• _TASK PROMPT_: Once the line containing "Instruction: Click the" is found in the data below, repeat it and every later line exactly, leaving the pictures out.
- - -
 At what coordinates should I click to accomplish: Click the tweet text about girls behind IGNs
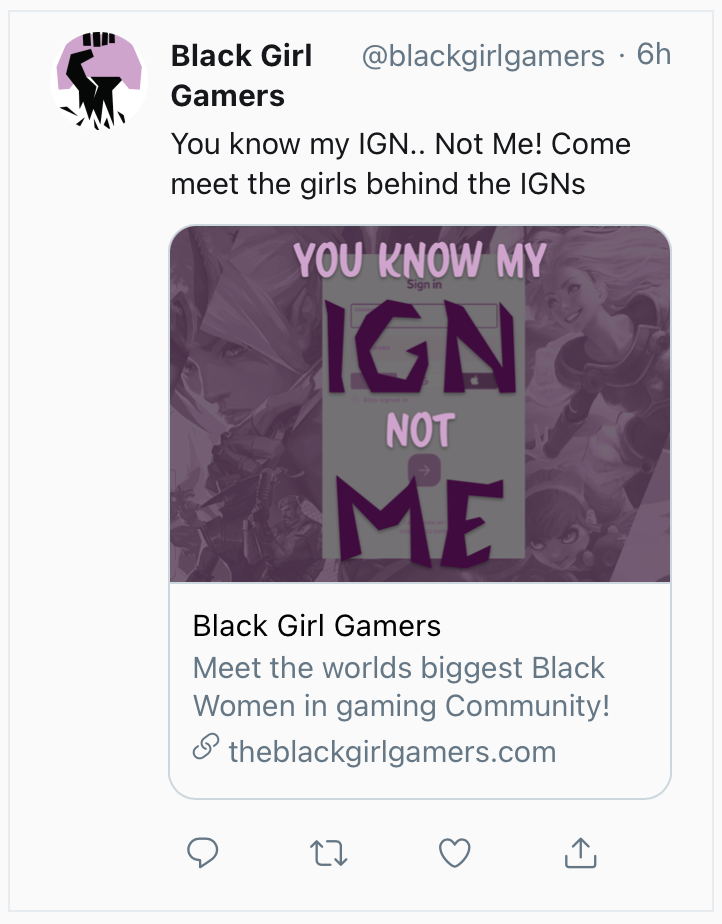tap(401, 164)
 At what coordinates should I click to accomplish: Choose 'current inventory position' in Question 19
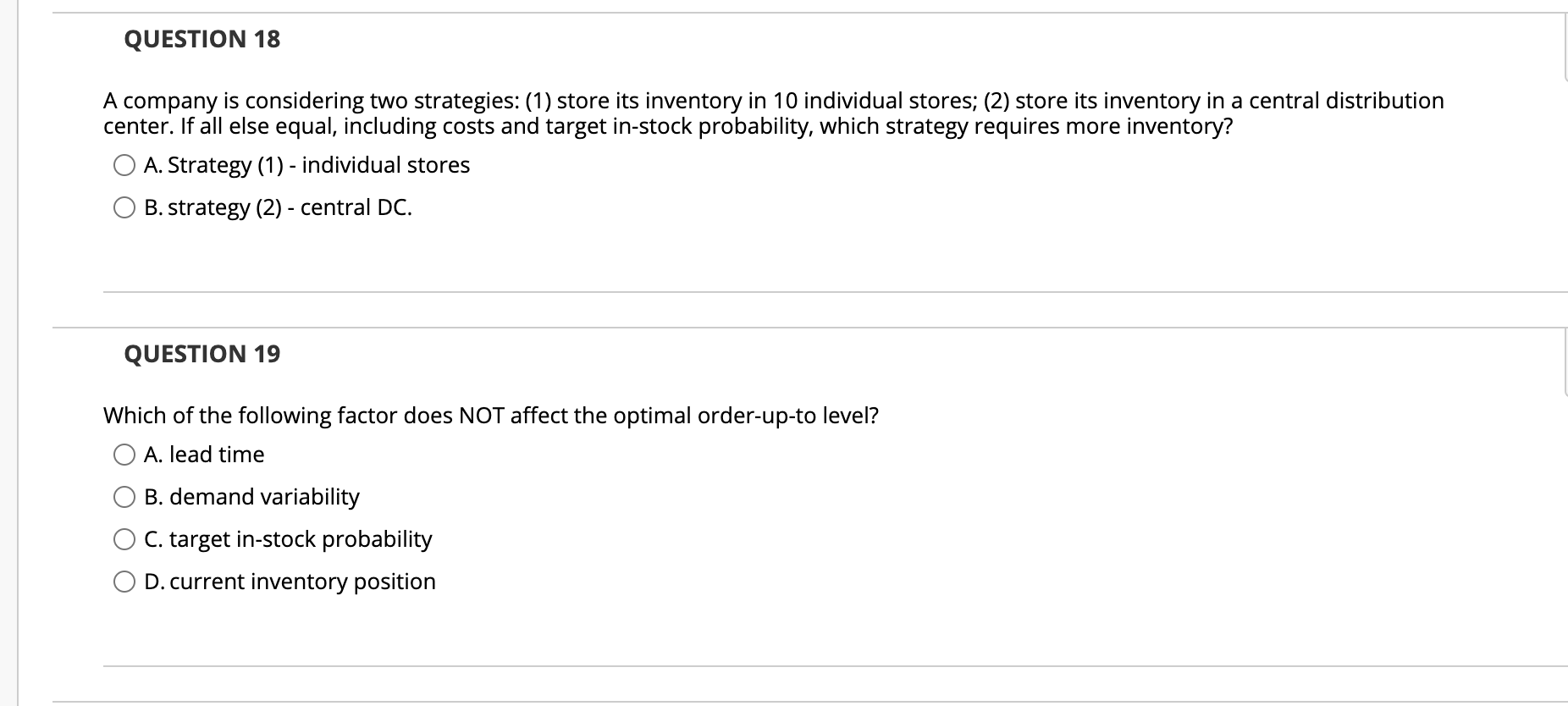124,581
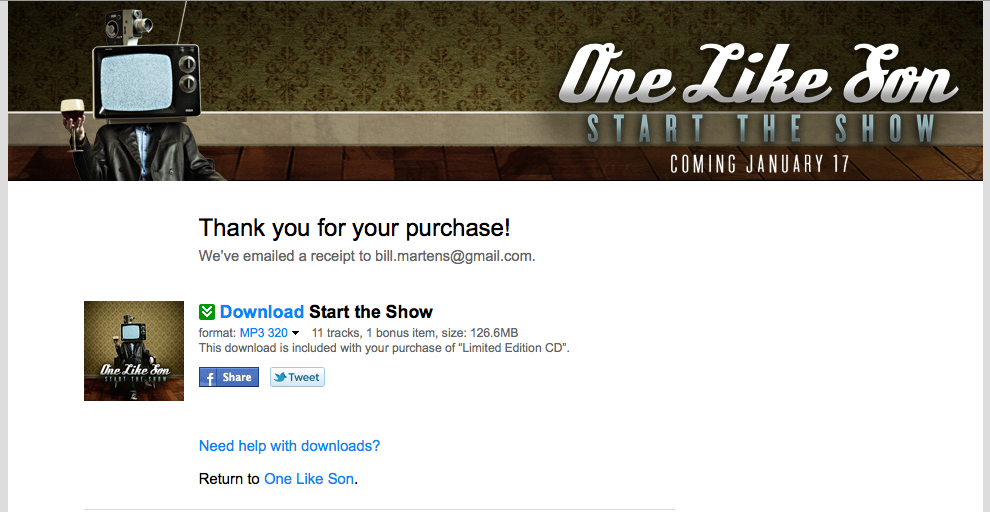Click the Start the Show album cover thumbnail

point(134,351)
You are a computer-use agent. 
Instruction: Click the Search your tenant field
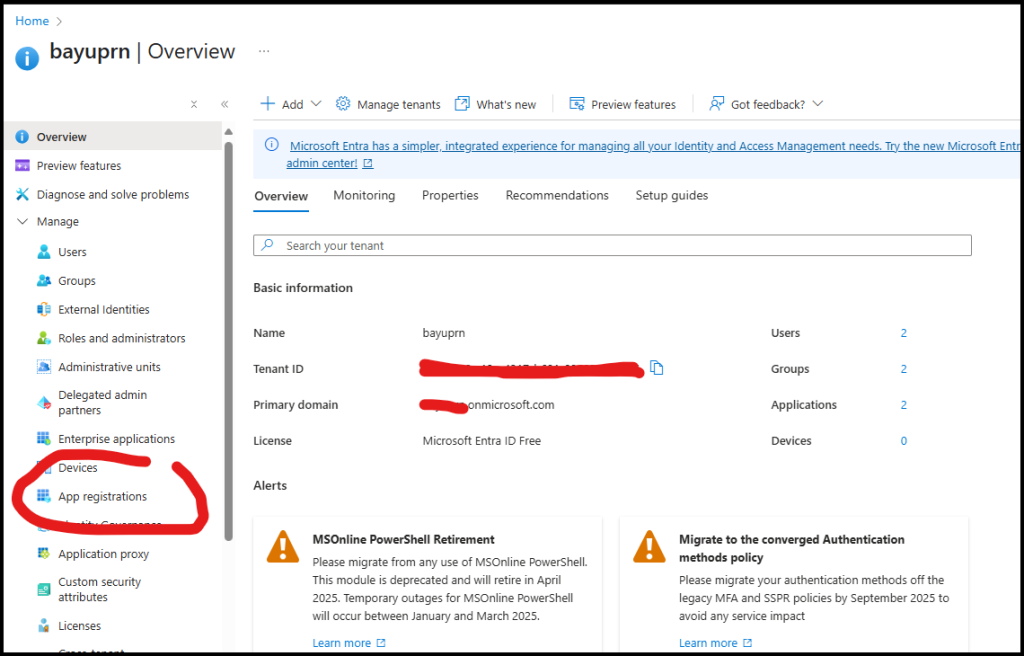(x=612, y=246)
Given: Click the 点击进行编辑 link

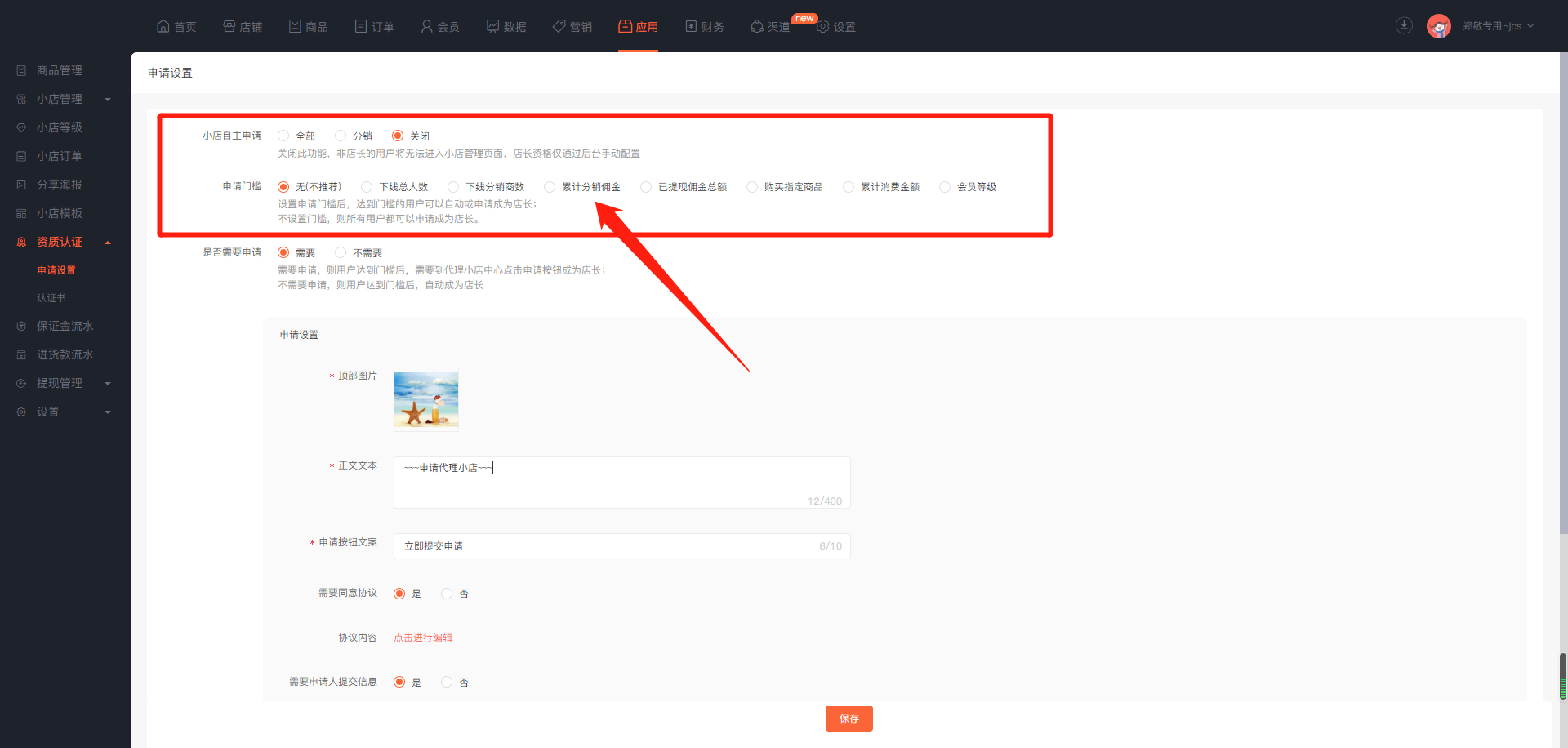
- - -
• _RESULT_:
Instruction: Click the Search your tenant field
(x=612, y=246)
Given: Click the 点击进行编辑 link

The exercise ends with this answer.